Has he been to an office before? Just because you're in an office doesn't mean you're "working hard." Lots of people do random web browsing, online shopping, etc., while at work and on the clock. Typical belief of old timers. They think your presence at a desk is somehow a magical indicator of a hard worker.
Infosys is a fake tech company that doesn’t actually provide real services. They provide promises of services, then they do not deliver any of the services at all.
This company is a notorious scam. India should not have “national pride” in a scam company. They should get rid of these companies and do honest work instead.
Scams exist everywhere, but India literally has billions of people running call centers dedicated to shamelessly scamming elderly English speakers out of their money.
I mean, how many times has Kitboga made the call and was greeted by a Swedish, or Spanish, or French accent.
No, it's always an Indian person who wants to get team viewer installed and bank accounts signed into.
Sidenote, I want to know why Target gift cards are the gold standard for money laundering.
Anyway, it sounds racist, but it's still a fact. India's far and away leading export is posing as people who are tech savvy so they can scam the elderly, be it the retired living on social security or Boomer CEOs who would be caught dead before properly paying and investing in their actual employees.
Infosys is just the next step in the path of "this is Microsoft support rebate department and I jUsT rEfUnDeD yOu ThE wRoNg AmOuNt."
Edit: I did something my fellow millennial do that I try not to. I put 'literally' next to a hyperbole statement.
I apologize for the grammar foul, but it doesn't sink my point.
Scams exist everywhere, but India literally has billions of people running call centers dedicated to shamelessly scamming elderly English speakers out of their money.
India literally does not have billions of people, so this statement is literally impossible.
Still not quite sure if I’d guess >200 million (minimum for “hundreds of millions”) people in India work in scam call centres. That would be 14% of their total population, or 37% of their working population. I’d definitely give you millions, maybe tens of millions if research supports it.
It’s a problem on a massive scale, no need to be hyperbolic.

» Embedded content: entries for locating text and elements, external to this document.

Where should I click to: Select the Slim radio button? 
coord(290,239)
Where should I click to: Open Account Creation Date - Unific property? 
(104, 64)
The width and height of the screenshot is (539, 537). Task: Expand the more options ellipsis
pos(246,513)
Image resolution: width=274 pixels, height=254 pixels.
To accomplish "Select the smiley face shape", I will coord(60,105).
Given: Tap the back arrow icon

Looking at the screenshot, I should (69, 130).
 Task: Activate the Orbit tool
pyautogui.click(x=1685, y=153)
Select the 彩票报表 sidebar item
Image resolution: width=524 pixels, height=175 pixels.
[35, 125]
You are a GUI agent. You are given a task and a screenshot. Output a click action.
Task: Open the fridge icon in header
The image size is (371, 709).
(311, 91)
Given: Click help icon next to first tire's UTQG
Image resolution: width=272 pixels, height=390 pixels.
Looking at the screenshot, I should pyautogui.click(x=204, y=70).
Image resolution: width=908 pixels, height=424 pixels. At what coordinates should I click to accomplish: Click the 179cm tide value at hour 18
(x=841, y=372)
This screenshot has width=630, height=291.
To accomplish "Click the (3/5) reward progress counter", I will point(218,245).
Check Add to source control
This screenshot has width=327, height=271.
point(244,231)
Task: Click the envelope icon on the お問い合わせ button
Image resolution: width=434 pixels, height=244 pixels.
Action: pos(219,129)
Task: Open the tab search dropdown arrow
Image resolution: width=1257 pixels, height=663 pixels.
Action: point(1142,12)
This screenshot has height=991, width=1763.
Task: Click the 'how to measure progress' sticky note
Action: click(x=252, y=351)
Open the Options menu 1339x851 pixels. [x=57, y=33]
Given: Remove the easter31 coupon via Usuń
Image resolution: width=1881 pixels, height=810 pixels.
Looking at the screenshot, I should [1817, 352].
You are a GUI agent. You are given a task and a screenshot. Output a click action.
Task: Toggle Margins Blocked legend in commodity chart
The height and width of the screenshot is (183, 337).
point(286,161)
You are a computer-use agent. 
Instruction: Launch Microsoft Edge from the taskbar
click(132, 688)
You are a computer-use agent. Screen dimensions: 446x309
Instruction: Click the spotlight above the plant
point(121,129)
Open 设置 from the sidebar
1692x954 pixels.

This is kind of racist though. Indian citizens don’t choose to be scammers in a way that Europeans don’t. Its a natural consequence of the countries establishment of business services combined with widespread systemic poverty. This traces back to international business deals, political and economic circumstances. It’s not a cultural thing.
It doesn’t mean that scam call centers are good. But Indians have definitely been exploited by international business. Only natural that they end up returning the favor.
I called out how it sounded racist, but that doesn't mean there isn't a problematic scam culture that is centered in India.
Whatever the cause, I would like the problem to be resolved and not just filed away under "that's racist".
Edit: rereading this, I bet most of the same can be said for the US stock market. And the US credit system. Only difference is them asshats are scamming under the guise of business instead of the guise of tech. And I'm pretty sure they aren't hitting up Indian grandma's.
I'd be happy to see US stocks and Credit Ratings disappear tomorrow.
I'd be happy to see Indian tech scams disappear tomorrow.
I worked for them for a year and it felt like they were wanting me to scam clients with what they wanted me to claim as skills I had and services I could provide
Listen, all I am saying is that if all the billionaires disappeared over night, if you avoided mass communication media you would probably not know. If you took that same amount of collective wealth from the bottom up human society would collapse.
Not like there's murmurs about a commercial real estate crash looming due to remote work being super effective and there being no reason what so ever for CEOs to have these gigantic castles with thousands of serfs.
So glad my company downsized offices this last year. We're like 80-90% remote (I still haven't even been to the state my office is in), so there was no reason to keep a big office building that was mostly empty.
It's amazing what a company can do when they care about their employees more than a stack of bricks with shit in them.
I wouldn't go as far as to say they care about employees, there are plenty economical reasons to do so, the fact it gels with happy employees is pure happenstance..
The difference is when the drive to maximize money is greater than the need to lord over people.
That is, unless the company owns the real estate and buildings themselves, then the fear the value of the property will tank is another overriding factor that sets them against WFH.